Скрипнули двери, и в трапезную проскользнула Зоська.

– Зачем пришла? Почему не осталась в хлеву? – с подозрением допытывались мы.

– Я принесла вареные картофелины из ушата. На всех хватит, только я еще раз сбегаю. Сейчас, сейчас… Я спрятала их под кофту и под резинки в трусах… Нате!

Запыхавшаяся от быстрого бега, торжествующая от сознания всей важности своей роли и благородства своего подвига, Зоська преобразилась из злобной карлицы в маленькую озабоченную девчушку. Со смехом высыпа́ла она из-под трусов картофелины и давала их в протянутые девчатами руки.

Я поднесла теплую картофелину к губам, но тут же отшвырнула ее и разразилась истерическим смехом.

– Что случилось, Таля? Что ты делаешь?

– Выбросим эти картофелины!

Поглядывая то на меня, то на предмет своего вожделения, девчата сидели крайне удивленные.

– Почему?

– Потому что дело не в том, чтобы монахини не знали, что мы едим, а в том, чтобы мы на самом деле выдержали голодовку. Гелька, – с чувством отчаяния обратилась я к нашей предводительнице, – объясни им.

– Обойдемся без объяснений, – буркнула Казя, швыряя картофелину на пол.

Одна за другой девчата бросали картофелины; последней проделала это Йоася.

– Ей-богу, мне даже вчерашний торт не был так вкусен… – вздыхала она, облизывая палец.

Я взглянула на забытую всеми Зоську. Ее лицо, искаженное ненавистью и страданием, было бледно.

– Я-то для вас старалась, руки себе обварила, а вы назло мне… вы… – взвизгнула она, – меня презираете!

– Зося, не говори так, – взмолилась я, протягивая к ней руки. – Зося, я тебе все объясню.

– Не нужно. Издевайтесь надо мною! – Сняв трусы, она высыпала на пол остатки картофеля. Бросилась к двери и там столкнулась с сестрой Алоизой.

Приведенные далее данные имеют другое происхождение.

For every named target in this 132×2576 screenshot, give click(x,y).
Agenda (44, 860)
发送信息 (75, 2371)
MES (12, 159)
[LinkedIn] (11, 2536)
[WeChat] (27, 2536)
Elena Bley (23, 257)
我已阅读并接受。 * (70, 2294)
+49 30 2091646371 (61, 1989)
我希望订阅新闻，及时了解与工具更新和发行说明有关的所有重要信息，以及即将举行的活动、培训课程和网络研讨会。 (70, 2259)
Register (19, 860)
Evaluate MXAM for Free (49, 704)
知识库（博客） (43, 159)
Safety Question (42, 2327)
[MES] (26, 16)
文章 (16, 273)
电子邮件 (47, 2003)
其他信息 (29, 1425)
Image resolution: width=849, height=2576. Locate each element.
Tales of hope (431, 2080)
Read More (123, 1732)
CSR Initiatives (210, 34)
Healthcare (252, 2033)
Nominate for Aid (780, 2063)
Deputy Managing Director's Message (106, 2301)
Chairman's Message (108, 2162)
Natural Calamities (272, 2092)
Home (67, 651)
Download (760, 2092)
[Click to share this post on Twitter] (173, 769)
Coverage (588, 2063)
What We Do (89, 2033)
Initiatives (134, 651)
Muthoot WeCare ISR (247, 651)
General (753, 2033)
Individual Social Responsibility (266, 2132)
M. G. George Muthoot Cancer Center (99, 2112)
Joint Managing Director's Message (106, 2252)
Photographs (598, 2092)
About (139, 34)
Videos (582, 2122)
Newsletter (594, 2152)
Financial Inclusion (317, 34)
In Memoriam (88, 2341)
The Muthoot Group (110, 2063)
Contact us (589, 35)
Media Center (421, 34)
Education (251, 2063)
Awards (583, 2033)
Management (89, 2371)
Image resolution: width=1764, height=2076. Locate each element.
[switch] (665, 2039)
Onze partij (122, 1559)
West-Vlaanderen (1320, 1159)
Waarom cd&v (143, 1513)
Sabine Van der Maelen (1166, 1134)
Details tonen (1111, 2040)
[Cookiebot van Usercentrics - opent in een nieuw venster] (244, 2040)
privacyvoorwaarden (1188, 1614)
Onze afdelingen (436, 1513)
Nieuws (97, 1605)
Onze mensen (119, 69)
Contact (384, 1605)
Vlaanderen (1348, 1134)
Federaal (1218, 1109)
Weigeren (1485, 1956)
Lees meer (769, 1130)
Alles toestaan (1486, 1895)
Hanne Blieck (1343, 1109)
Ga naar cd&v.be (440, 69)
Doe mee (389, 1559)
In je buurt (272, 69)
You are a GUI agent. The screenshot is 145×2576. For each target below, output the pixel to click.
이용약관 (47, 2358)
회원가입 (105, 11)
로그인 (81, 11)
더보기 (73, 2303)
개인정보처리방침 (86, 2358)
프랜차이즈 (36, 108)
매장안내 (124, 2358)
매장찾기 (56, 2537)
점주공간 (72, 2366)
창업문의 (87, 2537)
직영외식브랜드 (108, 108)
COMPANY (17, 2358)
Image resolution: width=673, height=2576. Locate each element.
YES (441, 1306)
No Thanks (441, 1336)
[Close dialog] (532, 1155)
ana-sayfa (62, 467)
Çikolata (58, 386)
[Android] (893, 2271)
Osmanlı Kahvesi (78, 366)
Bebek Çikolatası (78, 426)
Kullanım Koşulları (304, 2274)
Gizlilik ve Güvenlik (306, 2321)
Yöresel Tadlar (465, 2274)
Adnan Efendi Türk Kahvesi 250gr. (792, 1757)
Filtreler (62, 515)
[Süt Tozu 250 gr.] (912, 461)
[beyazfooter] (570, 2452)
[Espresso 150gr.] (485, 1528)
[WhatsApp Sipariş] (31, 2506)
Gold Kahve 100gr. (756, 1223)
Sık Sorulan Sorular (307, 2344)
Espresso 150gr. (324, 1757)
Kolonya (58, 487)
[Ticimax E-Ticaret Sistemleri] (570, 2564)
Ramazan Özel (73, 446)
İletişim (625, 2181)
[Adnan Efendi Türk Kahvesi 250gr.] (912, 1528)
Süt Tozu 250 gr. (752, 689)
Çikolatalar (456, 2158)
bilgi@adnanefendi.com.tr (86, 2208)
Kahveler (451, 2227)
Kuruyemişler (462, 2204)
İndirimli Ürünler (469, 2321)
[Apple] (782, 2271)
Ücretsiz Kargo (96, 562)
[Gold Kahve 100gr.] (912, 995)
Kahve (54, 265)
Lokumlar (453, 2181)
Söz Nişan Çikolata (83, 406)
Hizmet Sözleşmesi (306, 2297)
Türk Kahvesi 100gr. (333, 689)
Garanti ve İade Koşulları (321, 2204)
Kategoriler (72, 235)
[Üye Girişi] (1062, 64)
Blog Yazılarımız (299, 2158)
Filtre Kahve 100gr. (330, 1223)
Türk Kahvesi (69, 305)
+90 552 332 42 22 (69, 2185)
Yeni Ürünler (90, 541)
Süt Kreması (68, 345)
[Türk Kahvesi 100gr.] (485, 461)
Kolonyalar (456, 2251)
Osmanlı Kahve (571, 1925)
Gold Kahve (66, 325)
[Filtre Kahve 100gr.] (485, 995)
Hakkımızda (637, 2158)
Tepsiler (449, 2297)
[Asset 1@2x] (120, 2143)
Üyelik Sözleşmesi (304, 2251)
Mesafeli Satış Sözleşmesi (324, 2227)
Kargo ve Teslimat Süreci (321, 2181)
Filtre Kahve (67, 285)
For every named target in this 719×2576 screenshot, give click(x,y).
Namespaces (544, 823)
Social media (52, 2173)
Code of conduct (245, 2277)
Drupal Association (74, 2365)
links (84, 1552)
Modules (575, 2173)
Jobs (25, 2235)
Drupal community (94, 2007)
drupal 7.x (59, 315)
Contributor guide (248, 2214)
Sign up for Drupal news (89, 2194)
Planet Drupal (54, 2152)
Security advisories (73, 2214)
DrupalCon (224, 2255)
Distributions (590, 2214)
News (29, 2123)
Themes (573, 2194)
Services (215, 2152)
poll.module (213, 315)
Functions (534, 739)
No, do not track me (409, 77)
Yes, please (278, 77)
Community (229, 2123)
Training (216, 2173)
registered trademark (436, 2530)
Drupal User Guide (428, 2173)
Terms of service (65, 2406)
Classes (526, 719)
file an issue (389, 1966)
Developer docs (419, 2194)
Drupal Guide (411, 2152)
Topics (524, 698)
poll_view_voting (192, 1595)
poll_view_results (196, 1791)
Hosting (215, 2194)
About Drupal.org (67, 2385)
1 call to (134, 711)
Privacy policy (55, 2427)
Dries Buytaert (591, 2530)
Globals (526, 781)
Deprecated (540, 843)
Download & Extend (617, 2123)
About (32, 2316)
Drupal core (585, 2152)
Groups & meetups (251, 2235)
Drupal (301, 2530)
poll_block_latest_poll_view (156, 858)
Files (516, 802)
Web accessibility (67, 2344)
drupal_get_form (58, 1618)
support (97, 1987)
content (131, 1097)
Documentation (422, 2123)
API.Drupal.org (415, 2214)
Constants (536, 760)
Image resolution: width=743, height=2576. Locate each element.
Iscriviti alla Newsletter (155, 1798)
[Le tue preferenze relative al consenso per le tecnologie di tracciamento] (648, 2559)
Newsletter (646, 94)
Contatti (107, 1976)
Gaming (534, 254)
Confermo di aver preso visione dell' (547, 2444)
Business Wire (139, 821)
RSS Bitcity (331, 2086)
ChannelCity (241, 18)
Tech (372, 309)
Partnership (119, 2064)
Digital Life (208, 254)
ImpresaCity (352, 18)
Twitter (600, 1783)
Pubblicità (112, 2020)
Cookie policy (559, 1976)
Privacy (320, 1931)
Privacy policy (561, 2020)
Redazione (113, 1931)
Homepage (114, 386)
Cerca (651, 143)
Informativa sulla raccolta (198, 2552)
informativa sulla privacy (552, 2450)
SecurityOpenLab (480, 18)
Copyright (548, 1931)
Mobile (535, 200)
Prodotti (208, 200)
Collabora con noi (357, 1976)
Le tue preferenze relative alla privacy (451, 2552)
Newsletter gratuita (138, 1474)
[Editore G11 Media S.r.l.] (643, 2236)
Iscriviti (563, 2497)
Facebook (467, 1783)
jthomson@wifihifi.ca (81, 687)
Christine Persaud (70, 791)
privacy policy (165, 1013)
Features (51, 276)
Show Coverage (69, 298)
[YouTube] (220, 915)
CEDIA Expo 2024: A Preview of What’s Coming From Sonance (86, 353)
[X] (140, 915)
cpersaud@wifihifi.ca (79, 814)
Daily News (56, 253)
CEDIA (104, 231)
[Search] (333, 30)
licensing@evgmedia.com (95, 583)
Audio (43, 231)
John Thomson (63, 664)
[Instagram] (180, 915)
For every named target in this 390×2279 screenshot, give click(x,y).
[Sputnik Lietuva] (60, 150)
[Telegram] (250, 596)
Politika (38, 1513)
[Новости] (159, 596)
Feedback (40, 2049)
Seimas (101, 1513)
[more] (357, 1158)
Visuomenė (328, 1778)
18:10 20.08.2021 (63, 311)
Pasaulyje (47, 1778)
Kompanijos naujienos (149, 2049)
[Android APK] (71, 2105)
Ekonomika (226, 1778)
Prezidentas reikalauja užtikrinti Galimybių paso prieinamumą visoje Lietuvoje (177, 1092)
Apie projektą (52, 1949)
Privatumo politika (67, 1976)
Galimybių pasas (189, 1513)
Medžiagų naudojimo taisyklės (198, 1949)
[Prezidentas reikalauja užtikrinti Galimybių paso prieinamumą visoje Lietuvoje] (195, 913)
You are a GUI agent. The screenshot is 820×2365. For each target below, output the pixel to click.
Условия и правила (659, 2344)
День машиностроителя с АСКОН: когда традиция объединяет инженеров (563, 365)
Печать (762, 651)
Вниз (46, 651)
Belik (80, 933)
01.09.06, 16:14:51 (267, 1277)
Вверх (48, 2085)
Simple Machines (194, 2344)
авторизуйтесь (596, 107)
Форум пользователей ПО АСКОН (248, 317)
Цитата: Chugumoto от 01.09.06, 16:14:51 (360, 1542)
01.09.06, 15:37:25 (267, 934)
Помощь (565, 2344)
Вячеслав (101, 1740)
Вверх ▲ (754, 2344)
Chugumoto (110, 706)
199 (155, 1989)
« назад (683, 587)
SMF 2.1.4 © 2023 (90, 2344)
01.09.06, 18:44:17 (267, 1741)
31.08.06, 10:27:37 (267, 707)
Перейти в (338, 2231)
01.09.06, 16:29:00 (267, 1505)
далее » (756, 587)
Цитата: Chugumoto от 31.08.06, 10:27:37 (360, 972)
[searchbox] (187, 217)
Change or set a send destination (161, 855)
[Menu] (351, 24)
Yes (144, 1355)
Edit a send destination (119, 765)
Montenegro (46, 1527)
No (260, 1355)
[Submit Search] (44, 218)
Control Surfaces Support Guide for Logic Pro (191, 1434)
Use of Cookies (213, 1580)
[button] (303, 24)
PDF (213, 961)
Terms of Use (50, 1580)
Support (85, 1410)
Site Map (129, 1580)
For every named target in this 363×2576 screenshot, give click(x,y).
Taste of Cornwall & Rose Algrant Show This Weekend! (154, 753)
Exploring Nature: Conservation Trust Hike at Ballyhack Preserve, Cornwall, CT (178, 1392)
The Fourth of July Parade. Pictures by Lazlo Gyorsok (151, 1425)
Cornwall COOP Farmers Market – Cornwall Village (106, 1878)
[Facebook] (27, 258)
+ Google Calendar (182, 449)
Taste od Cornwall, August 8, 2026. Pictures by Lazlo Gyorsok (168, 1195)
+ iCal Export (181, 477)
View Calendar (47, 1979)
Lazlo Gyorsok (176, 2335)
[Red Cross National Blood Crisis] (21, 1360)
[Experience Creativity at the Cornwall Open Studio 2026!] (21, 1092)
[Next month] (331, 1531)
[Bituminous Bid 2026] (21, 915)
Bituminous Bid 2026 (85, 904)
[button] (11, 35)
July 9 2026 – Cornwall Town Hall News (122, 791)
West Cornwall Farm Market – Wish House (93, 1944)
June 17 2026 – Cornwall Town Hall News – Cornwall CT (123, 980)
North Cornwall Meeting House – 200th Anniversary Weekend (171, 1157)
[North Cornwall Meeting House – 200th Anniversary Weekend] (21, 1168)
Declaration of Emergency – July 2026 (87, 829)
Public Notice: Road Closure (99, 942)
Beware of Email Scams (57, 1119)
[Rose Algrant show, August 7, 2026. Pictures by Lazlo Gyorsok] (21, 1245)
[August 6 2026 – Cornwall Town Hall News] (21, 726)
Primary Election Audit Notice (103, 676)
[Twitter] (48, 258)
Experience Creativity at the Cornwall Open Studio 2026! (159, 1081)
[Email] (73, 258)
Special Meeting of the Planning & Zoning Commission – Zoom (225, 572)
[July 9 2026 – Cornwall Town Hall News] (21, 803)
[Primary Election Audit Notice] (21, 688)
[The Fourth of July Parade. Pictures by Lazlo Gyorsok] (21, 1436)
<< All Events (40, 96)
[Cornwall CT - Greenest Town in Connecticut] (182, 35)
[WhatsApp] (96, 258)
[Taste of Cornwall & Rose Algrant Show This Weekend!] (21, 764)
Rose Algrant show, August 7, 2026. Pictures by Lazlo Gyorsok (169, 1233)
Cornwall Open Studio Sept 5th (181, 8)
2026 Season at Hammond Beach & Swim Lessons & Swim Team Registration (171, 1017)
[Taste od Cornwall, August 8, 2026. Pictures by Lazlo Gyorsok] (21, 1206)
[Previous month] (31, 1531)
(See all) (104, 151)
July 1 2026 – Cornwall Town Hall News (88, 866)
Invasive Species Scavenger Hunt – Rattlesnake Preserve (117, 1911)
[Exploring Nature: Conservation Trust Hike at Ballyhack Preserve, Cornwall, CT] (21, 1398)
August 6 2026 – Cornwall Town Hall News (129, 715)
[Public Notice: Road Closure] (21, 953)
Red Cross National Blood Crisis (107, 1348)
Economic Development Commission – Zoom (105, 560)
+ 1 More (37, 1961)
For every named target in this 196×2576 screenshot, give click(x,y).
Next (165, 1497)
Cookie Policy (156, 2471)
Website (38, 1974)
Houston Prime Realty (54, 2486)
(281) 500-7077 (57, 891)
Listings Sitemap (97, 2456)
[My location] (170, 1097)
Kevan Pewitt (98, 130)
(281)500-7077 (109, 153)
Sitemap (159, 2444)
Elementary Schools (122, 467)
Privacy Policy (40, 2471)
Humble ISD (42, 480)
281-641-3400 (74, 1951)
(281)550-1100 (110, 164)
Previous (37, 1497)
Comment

Монахиня отстранила рукой перепуганную воспитанницу и, выйдя на середину комнаты, остановилась возле кучки рассыпанных картофелин.

– А это что такое? – Она окинула взглядом наши лица с застывшими на них несчастными минами. – Ах, вот каким образом вы поститесь!

– Мы на самом деле постимся, – с болью в голосе пояснила Сабина. – А эти картофелины лежат… Ну, лежат себе… Зоська, скажи сестре, как это было… Она скажет правду, – заверила монахиню Сабина.

Сестра Алоиза обратила на Зоську свой испытующий взгляд. Мы умоляюще смотрели на ее сморщенное и злое личико…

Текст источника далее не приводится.